Wir werden im Übrigen zur Kooperation zwischen Schule und Jugendhilfe noch einen eigenen Gesetzentwurf einbringen. Ich hoffe, dass Sie, Herr Kleinmann, dieser Initiative auch zustimmen werden.
Natürlich – oder leider, muss man eher sagen – gibt es aber Situationen – das wissen wir –, in denen eine präventive, pädagogische Arbeit nicht mehr greift, nicht mehr nützt und es bei wiederholtem Fehlverhalten zu einem Schulausschluss kommen muss. Die Frage ist nun, wie wir mit diesen Fällen umgehen.
Frau Vossschulte, ich darf Sie korrigieren. Es ist so, dass wir in unserem Arbeitskreis nach der Vorlage Ihres Gesetzentwurfs sehr intensiv beraten haben. Sie haben unsere Anregungen und Änderungsvorschläge bekommen. Es sind Punkte, die wir unbedingt in einem solchen Gesetz haben wollen. Insofern schließen wir, die Bildungspolitiker, uns auch als Teil der Fraktion ein und fordern die entsprechenden Änderungen.

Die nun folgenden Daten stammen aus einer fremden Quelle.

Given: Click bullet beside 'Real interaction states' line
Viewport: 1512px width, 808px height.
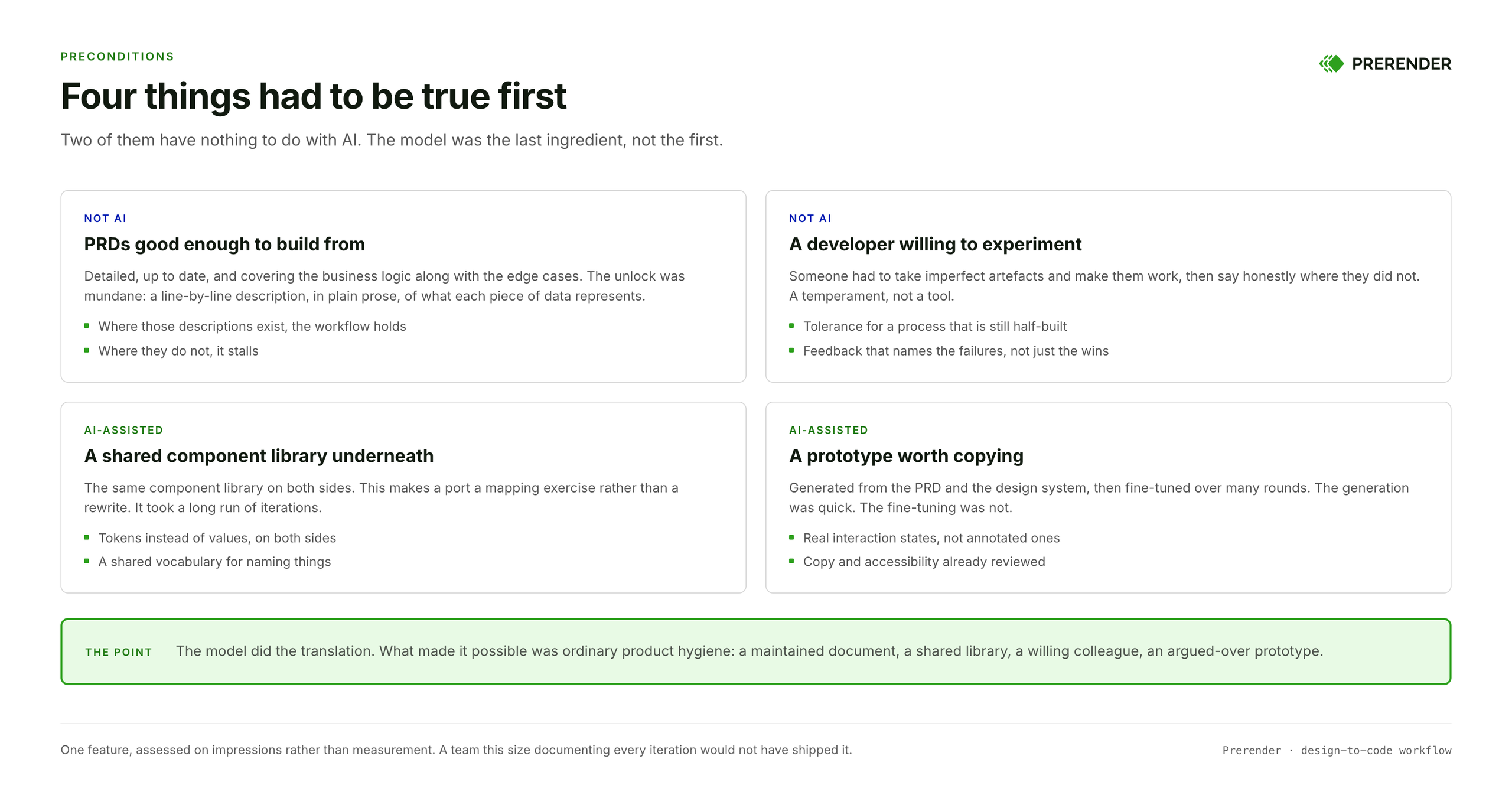Looking at the screenshot, I should [791, 537].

Richtig ist, dass man möglichst zeitnah entscheiden soll. Das ist ein wichtiger Punkt; diesen tragen wir auch mit.
Es ist aber ein Widerspruch, wenn Sie einerseits sagen, dass Sie versuchen, dadurch Zeit zu gewinnen, indem Sie die Verantwortung und die Entscheidung möglichst allein auf den Schulleiter oder die Schulleiterin übertragen, andererseits aber die Schulleitung gleichzeitig das Votum der Klassenkonferenz einholen soll. Wenn Sie schon das Votum einholen, warum trauen Sie dann den Fachleuten, die in der Klassenkonferenz sind, nicht zu, dass sie auch über Ordnungsmaßnahmen entscheiden können? Dies ist doch ein Widerspruch. Deswegen wollen wir, dass der Schulleiter oder die Schulleiterin nicht alleine entscheidet, sondern dass die Entscheidung in der Verantwortung der Klassenkonferenz zu liegen hat; denn diese halten wir für kompetent. Letztendlich sind dort jene vertreten, die tagtäglich Erfahrungen in der Klasse sammeln.

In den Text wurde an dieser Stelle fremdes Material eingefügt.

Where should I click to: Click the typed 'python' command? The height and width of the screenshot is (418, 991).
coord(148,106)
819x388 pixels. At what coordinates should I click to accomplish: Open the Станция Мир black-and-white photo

Der zweite Punkt betrifft etwas, das wir gerade vor dem Hintergrund des Falles in Erfurt sehen müssen: Wir wollen auch – das ist im Entwurf nicht enthalten; vielleicht können Sie das noch aufnehmen –, dass Eltern erwachsener Kinder ebenfalls informiert und einbezogen werden, und zwar rechtzeitig, damit keine Entwicklungen stattfinden können, wie wir sie alle leider erleben mussten. Diesen Punkt wollen wir unbedingt aufnehmen.

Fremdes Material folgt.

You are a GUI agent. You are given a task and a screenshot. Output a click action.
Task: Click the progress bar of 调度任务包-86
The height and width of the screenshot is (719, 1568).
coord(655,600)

Ich sage Ihnen nochmals: Wir werden zu allen drei Punkten, die ich gerade genannt habe – zu der Frage der Zuständigkeit der Klassenkonferenz, zu der Pflicht zur Information der Eltern erwachsener Kinder und zu einer stärkeren Beteiligung und Einbeziehung der Jugendhilfe in solche Verfahren –, entsprechende Änderungsanträge einbringen. Frau Vossschulte, ich bin gespannt, ob Sie dann unseren Anträgen zustimmen, damit wir dieses Gesetz gemeinsam verabschieden können.
Abg. Renate Rastätter GRÜNE Frau Präsidentin, meine Damen und Herren! Erlauben Sie mir, dass ich, bevor ich auf den Gesetzentwurf der Regierungsfraktionen eingehe, auch noch ganz kurz generell zum Bildungs- und Erziehungsauftrag der Schulen ein paar Ausführungen mache.
Der Grundsatz, dass in der Erziehung Prävention Vorrang vor Strafen hat, hat an den meisten Schulen in Baden-Württemberg erfreulicherweise doch dazu geführt, dass besondere pädagogische Konzepte zum Abbau von Aggressionen, von Gewalt und von Regelverletzungen entwickelt und umgesetzt wurden. Aufgrund eines parlamentarischen Antrags der CDU-Fraktion zum Thema Gewaltprävention haben wir von der Landesregierung ja eine wunderbare Bestandsaufnahme über die betreffenden Maßnahmen erhalten. Wir alle haben festgestellt, in welch großem Umfang solche pädagogischen Konzepte greifen: Streitschlichterprogramme, Programm „Faustlos“, Vereinbarungen von Eltern und Schulen, Kooperation mit der Jugendhilfe, Einsatz von Schulsozialarbeit usw.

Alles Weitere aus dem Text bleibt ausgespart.